**WORK INSTRUCTION 1**
Name every person mentioned by name in the passage on Christ Church, East Stour.
**WORK INSTRUCTION 2**
Reproduce the passage on Christ Church, East Stour from "Church in Dorset, England" up to and including "Stour Vale Benefice.".

**PAGE EXCERPT**
Church in Dorset, England

Christ Church is a Church of England parish church in East Stour, Dorset, England. The church, a Grade II listed building, was designed by George Alexander and built in 1841–42. Today the church forms part of the Stour Vale Benefice.

==History==
Christ Church was built in 1841–42 to replace a medieval church which, by the mid-19th century, was in a dilapidated condition and had become too small to serve the village's inhabitants. The church had seating for 140 people, but the population of East Stour had reached over 500 by 1840.

The replacement of the church was initiated through the efforts of the vicar of Gillingham, Rev. Henry Deane The old church was demolished in 1839, and plans for the new church were drawn up by George Alexander of London, who would also supervise its construction. As a larger building than its predecessor, it was designed to accommodate 400 people.

In October 1840, the Salisbury Diocesan Church Building Association granted £150 towards the rebuilding cost. The completed church was consecrated by the Bishop of Salisbury, the Right Rev. Edward Denison, on 1 April 1842.

**INFORMATION PROVIDED**
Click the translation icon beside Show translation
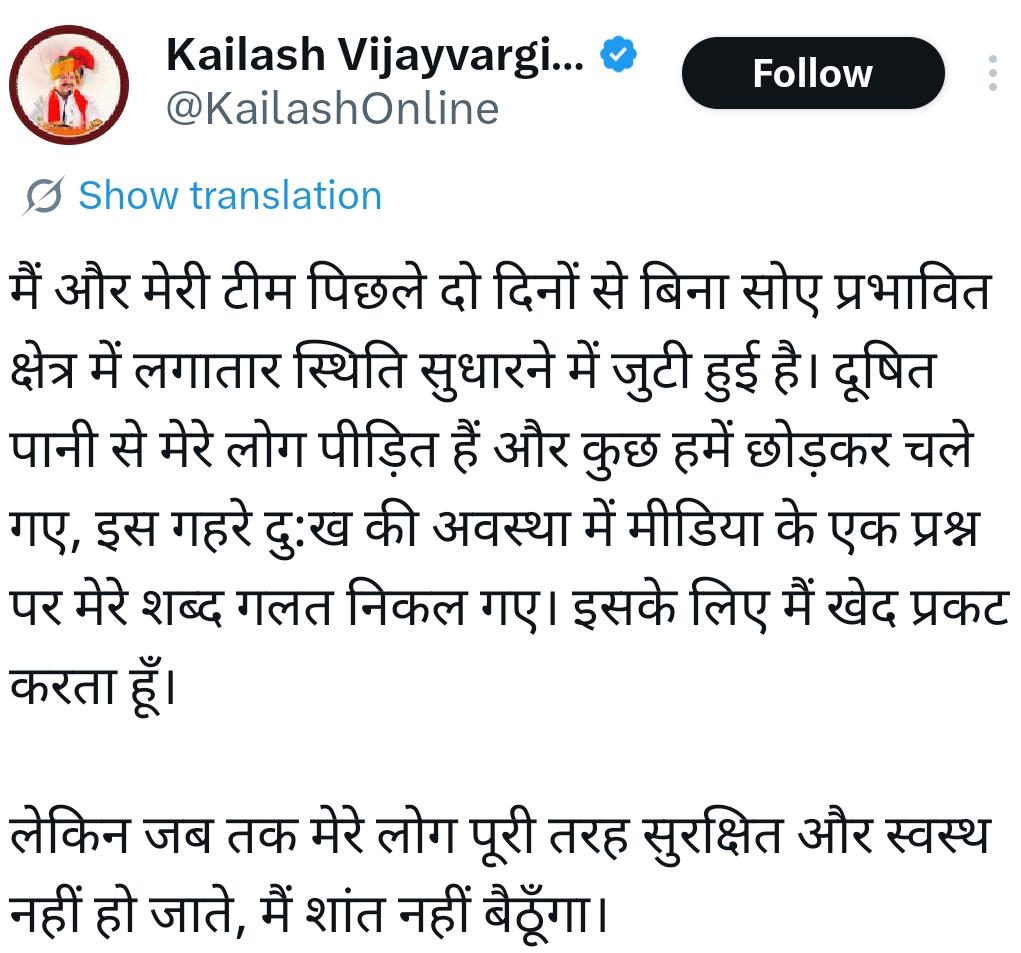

--

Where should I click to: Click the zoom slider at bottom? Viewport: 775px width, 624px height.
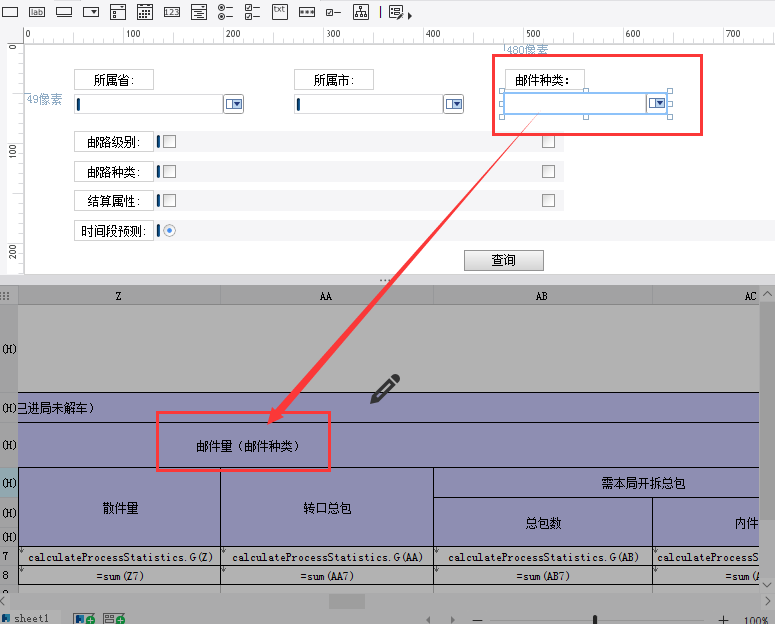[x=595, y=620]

**TASK ANSWER 1**
George Alexander
Rev. Henry Deane
Edward Denison

**TASK ANSWER 2**
Church in Dorset, England

Christ Church is a Church of England parish church in East Stour, Dorset, England. The church, a Grade II listed building, was designed by George Alexander and built in 1841–42. Today the church forms part of the Stour Vale Benefice.